AI Article Synopsis

  • Resection of colorectal liver metastasis (CLM) can significantly enhance long-term survival in colorectal cancer patients, yet there's limited current data on conditional survival (CS) after surgery.
  • A study involving 906 cases of CLM hepatectomy analyzed CS using statistical methods and looked into various risk factors, including tumor location and genetic mutations.
  • Findings revealed that five-year CS steadily improved each year after surgery, though patients with KRAS mutations and extrahepatic disease initially faced worse outcomes, their CS notably improved after reaching the two-year survival mark post-surgery.

Article Abstract

Introduction: Complete resection of colorectal liver metastasis (CLM) improves long-term survival in colorectal cancer. However, there is limited recent data on conditional survival (CS) as postoperative survival milestones are achieved post-hepatectomy.

Methods: A retrospective analysis was performed on the penta-institutional Colorectal Liver Operative Metastasis International Collaborative (COLOMIC), with 906 consecutive CLM hepatectomy cases. CS was calculated using Bayes' theorem and Kaplan-Meier analysis. Additional CS analyses were performed on additional clinicopathologic risk factors, including colon cancer laterality, KRAS mutation status, and extrahepatic disease.

Results: The 5-year CS was 40.6%, 45.3%, 52.8%, and 65.3% at 0, 1, 2, and 3 years postoperatively, with significant improvements each year (p < 0.005). CS was not significantly different between right-sided and left-sided colorectal cancers by 3 years postoperatively.
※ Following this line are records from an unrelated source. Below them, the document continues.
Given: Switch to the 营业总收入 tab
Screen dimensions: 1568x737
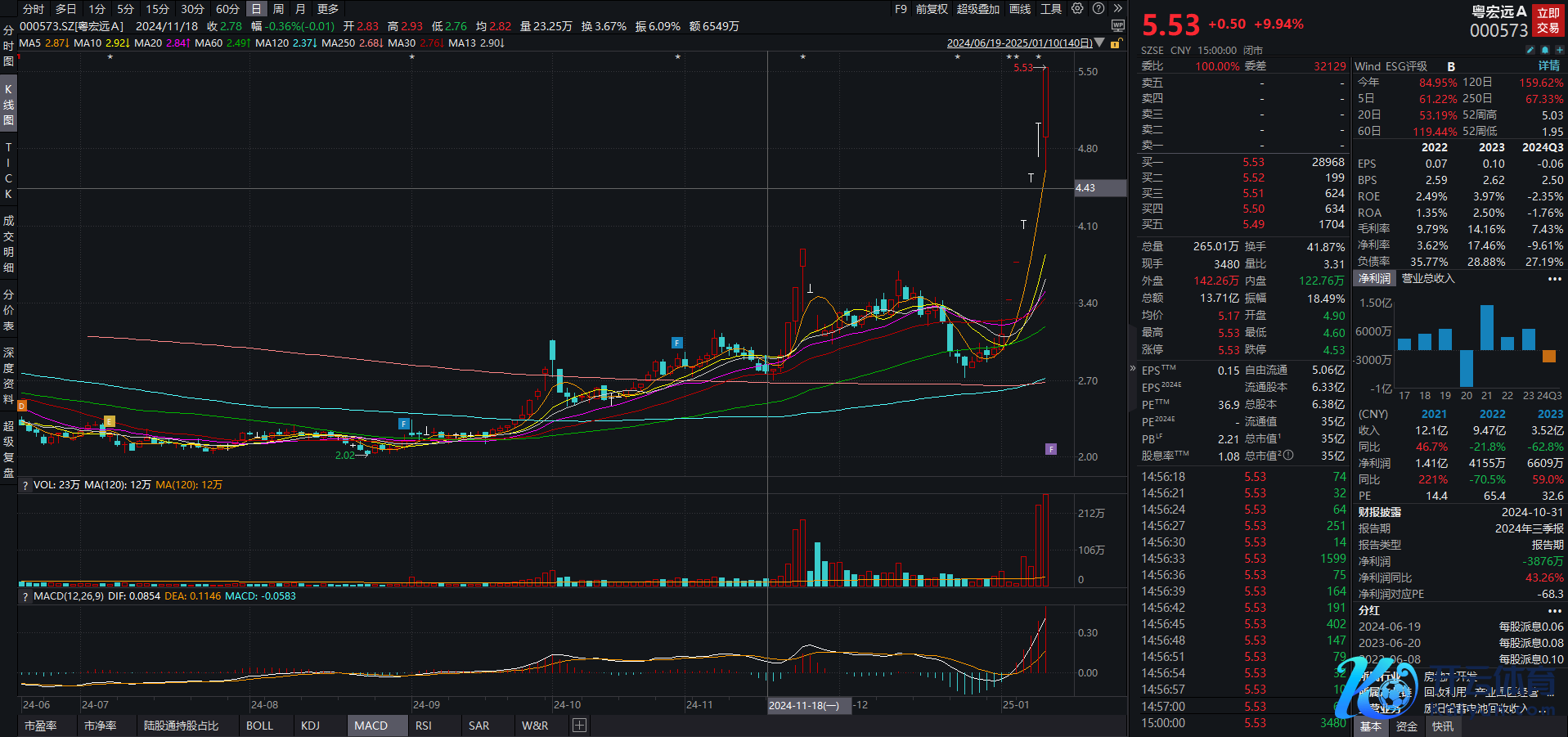Looking at the screenshot, I should pyautogui.click(x=1428, y=279).
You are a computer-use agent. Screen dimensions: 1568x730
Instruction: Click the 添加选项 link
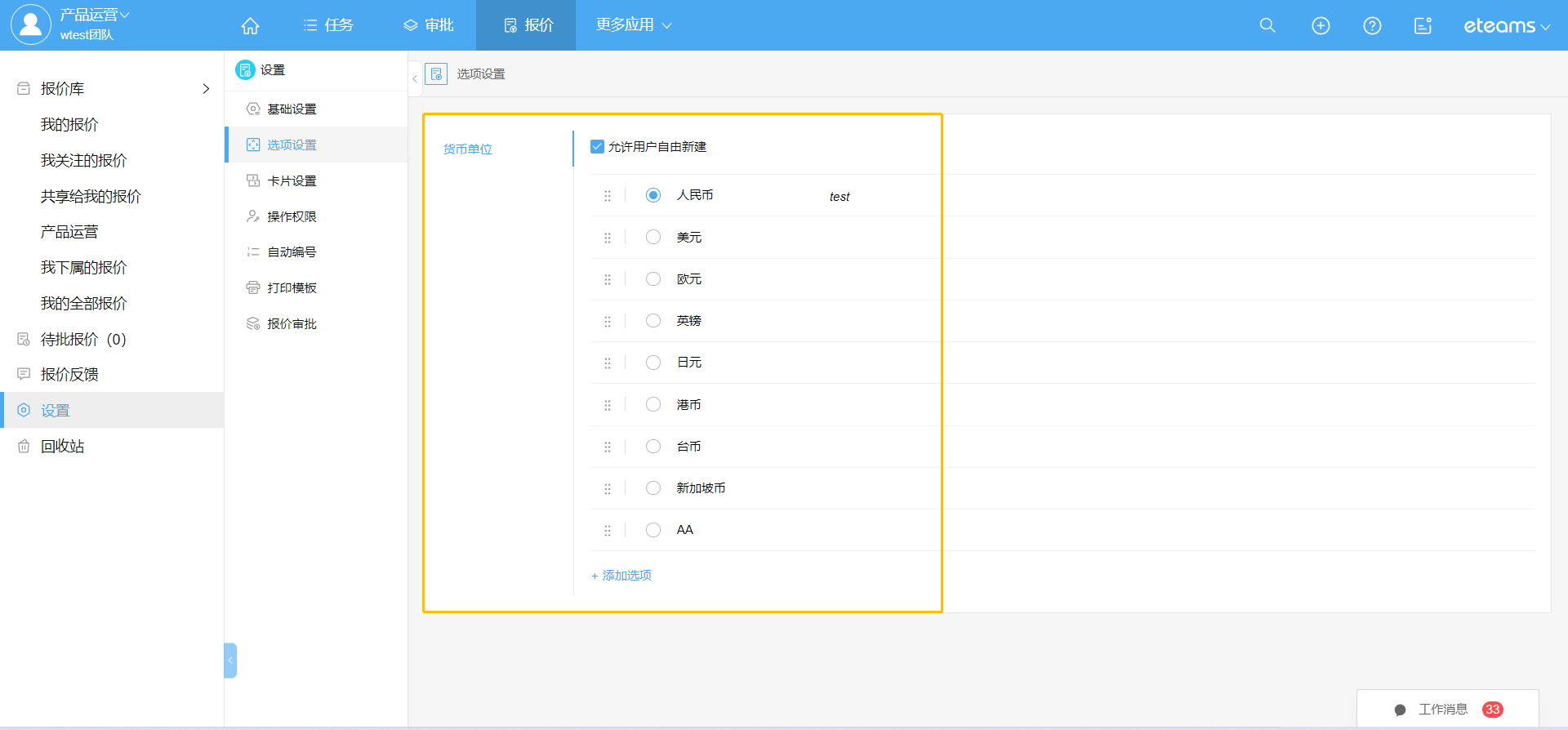pos(621,576)
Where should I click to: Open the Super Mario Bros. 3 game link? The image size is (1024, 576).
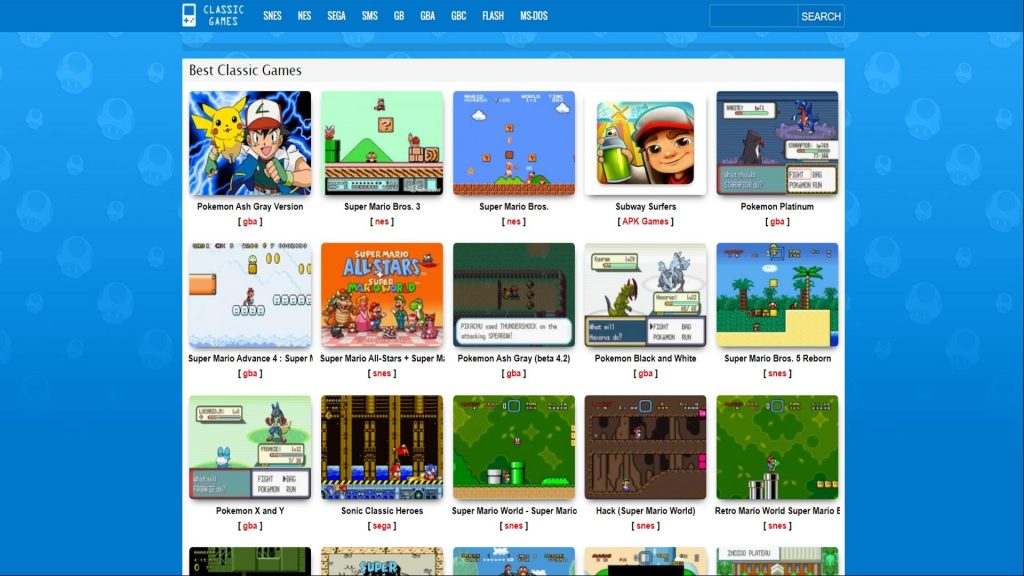[x=381, y=208]
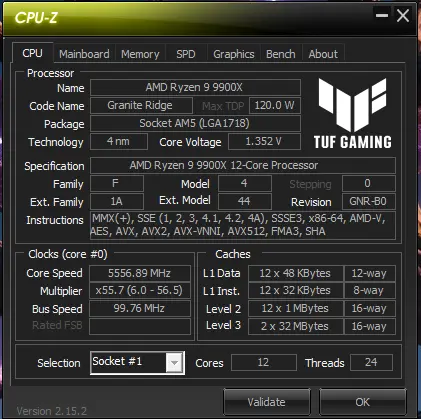Screen dimensions: 421x419
Task: Switch to the Memory tab
Action: [x=140, y=54]
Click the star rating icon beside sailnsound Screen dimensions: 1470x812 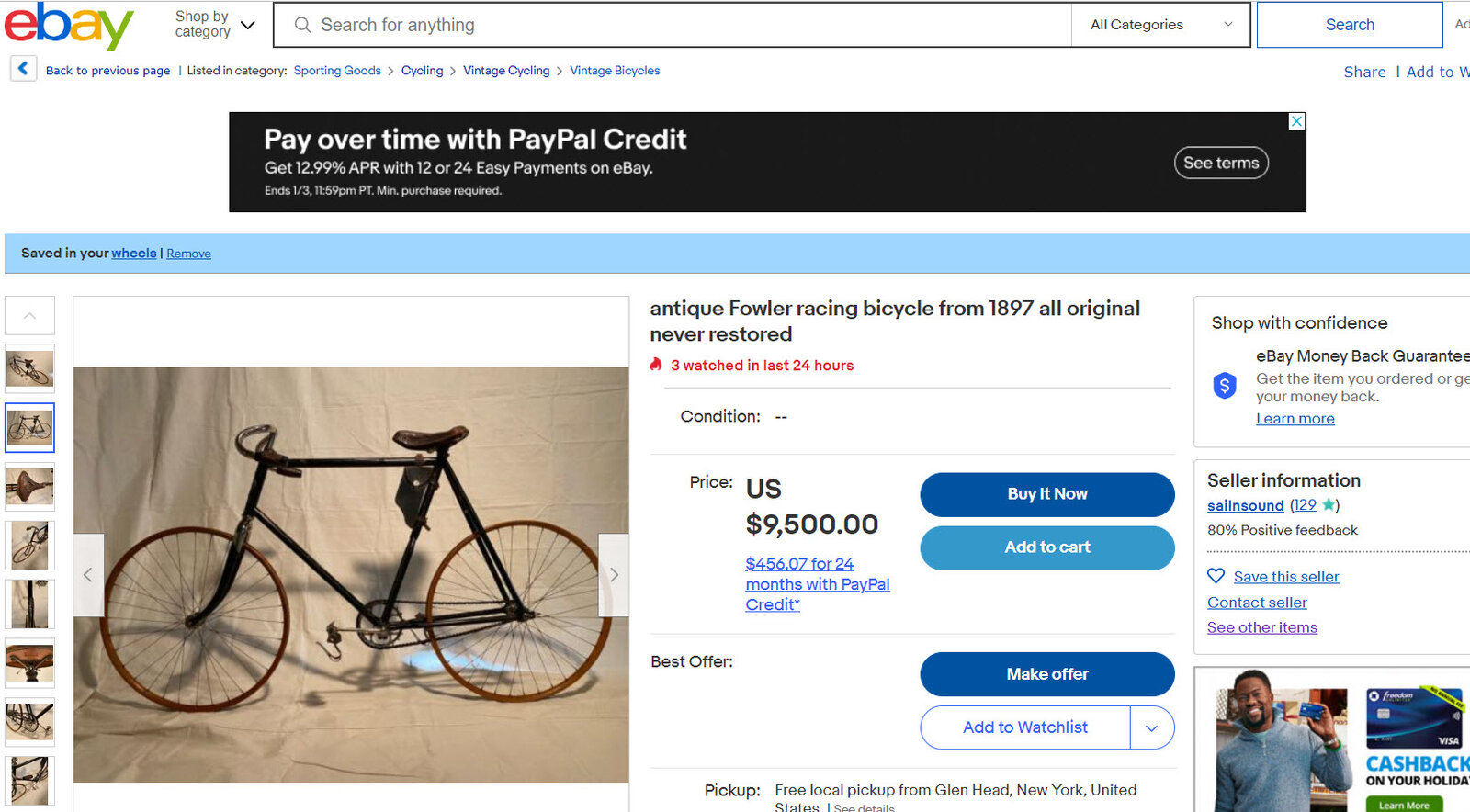click(x=1328, y=504)
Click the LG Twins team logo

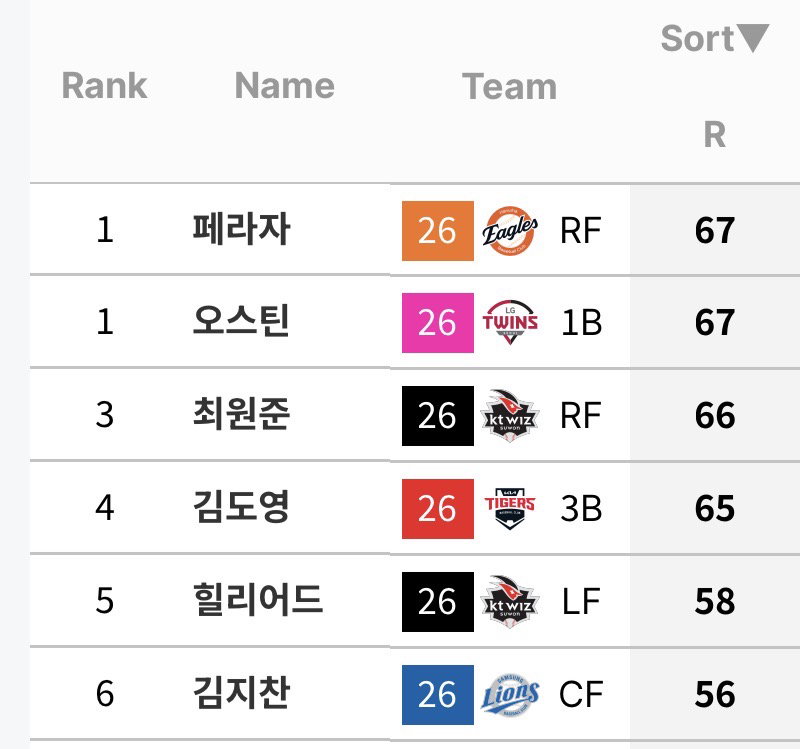pos(510,322)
Patients with KRAS mutations had worse CS at all timepoints (p < 0.001). Extrahepatic disease was a poor prognostic factor for OS and CS (p < 0.001). However, CS for patients with KRAS mutations or extrahepatic disease improved significantly as 2-year, postoperative survival was achieved (p < 0.05).

Conclusions: Five-year CS after hepatectomy for CLM improved with each passing year of survival postoperatively. Although extrahepatic disease and KRAS mutations are poor prognostic factors for OS, these populations still had improved CS after 2 years postoperatively.